[Start of section]

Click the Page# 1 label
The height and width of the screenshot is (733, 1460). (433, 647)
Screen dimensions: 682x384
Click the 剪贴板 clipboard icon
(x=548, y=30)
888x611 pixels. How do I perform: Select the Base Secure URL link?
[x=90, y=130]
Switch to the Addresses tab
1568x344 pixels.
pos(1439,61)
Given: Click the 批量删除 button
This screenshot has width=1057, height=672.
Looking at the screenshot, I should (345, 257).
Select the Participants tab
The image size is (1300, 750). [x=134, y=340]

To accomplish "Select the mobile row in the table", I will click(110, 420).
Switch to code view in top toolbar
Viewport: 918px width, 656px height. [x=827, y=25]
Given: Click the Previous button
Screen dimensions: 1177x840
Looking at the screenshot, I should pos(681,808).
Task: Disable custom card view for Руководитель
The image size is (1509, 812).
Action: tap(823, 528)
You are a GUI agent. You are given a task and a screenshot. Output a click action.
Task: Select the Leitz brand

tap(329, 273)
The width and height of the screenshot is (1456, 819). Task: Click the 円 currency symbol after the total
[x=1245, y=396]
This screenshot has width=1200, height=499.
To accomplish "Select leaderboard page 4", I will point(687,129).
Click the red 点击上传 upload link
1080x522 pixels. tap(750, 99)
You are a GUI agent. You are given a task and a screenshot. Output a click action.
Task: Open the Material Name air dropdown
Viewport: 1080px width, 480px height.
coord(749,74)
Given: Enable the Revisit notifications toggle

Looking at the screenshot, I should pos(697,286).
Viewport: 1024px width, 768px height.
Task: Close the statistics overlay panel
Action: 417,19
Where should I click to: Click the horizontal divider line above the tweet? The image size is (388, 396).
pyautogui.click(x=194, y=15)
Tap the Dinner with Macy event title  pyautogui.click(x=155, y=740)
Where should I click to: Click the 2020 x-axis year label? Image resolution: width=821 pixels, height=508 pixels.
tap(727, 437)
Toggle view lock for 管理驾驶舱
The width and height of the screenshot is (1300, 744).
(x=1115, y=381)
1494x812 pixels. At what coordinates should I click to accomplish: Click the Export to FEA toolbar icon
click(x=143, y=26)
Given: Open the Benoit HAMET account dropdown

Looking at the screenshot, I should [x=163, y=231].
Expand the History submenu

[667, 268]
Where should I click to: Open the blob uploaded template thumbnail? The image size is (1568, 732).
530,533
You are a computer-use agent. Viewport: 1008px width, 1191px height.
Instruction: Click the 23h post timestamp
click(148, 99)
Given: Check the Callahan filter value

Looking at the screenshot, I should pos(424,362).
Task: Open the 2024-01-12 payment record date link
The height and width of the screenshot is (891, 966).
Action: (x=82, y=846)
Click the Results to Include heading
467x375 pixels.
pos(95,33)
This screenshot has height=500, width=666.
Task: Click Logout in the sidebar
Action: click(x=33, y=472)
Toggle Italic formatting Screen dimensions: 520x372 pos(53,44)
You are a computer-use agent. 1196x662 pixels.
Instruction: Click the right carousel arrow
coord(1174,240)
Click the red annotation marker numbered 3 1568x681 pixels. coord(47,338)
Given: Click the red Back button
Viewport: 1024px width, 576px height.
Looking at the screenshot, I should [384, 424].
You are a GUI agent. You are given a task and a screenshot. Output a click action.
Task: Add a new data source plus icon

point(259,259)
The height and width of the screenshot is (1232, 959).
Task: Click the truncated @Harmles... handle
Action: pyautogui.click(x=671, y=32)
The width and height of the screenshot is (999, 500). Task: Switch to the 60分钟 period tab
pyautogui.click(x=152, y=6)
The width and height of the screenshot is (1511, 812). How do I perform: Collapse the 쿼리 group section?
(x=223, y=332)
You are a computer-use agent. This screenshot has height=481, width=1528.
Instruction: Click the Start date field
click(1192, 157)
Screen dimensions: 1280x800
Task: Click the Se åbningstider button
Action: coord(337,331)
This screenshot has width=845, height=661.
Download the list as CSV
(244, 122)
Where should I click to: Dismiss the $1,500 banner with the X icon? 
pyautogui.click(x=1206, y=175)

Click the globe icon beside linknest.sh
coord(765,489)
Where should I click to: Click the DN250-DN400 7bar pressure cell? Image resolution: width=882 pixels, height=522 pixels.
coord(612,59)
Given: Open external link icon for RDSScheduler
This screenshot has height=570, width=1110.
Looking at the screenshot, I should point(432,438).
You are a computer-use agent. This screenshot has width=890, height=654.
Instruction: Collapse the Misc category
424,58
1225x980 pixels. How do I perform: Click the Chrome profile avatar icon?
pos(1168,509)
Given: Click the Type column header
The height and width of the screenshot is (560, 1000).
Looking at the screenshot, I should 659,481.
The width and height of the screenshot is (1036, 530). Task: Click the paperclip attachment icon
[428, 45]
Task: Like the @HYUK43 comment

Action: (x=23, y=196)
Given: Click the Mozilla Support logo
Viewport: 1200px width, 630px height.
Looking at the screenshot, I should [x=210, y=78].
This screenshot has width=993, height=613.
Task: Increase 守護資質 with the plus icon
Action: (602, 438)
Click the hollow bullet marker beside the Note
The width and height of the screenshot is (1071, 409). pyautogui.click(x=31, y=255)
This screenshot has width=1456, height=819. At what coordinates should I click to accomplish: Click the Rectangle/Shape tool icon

[End of section]

• [ASSIGNMENT]:
Set the entries down again exactly, beginning with their first line and ending with the line that contains "Task: Disable custom"; omit all other lines.

• [FINISHED TASK]:
Click the Page# 1 label
The height and width of the screenshot is (733, 1460). (433, 647)
Screen dimensions: 682x384
Click the 剪贴板 clipboard icon
(x=548, y=30)
888x611 pixels. How do I perform: Select the Base Secure URL link?
[x=90, y=130]
Switch to the Addresses tab
1568x344 pixels.
pos(1439,61)
Given: Click the 批量删除 button
This screenshot has width=1057, height=672.
Looking at the screenshot, I should (345, 257).
Select the Participants tab
The image size is (1300, 750). [x=134, y=340]

To accomplish "Select the mobile row in the table", I will click(110, 420).
Switch to code view in top toolbar
Viewport: 918px width, 656px height. [x=827, y=25]
Given: Click the Previous button
Screen dimensions: 1177x840
Looking at the screenshot, I should pos(681,808).
Task: Disable custom card view for Руководитель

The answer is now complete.